INSTRUCTIONS FOR THE TASK: Search the data for the string "settings", and report each line where it is found.

DATASET CONTENT:
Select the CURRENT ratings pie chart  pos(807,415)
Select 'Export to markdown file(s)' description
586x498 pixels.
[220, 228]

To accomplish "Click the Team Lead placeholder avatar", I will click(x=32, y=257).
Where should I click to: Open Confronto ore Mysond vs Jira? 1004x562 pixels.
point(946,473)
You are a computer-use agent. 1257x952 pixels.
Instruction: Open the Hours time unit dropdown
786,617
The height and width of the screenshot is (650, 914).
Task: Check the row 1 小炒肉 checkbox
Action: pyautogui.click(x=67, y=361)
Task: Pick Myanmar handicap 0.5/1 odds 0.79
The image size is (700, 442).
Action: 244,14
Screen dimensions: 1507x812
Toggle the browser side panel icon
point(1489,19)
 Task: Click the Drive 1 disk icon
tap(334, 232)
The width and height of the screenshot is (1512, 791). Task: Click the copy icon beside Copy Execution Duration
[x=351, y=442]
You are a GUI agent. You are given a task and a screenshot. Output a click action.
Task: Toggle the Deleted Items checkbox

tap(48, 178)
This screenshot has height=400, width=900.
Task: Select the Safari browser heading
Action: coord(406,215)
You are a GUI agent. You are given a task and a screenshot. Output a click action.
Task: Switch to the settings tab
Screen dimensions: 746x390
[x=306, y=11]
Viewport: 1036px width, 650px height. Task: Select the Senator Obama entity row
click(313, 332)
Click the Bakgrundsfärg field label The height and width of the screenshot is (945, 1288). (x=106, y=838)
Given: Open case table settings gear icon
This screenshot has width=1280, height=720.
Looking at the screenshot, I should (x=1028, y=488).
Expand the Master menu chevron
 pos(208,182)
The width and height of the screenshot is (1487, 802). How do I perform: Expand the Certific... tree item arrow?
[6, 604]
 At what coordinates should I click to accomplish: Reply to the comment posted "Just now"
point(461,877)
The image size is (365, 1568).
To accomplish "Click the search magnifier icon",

RESPONSE AREA:
Task: Switch to the settings tab
Given: Open case table settings gear icon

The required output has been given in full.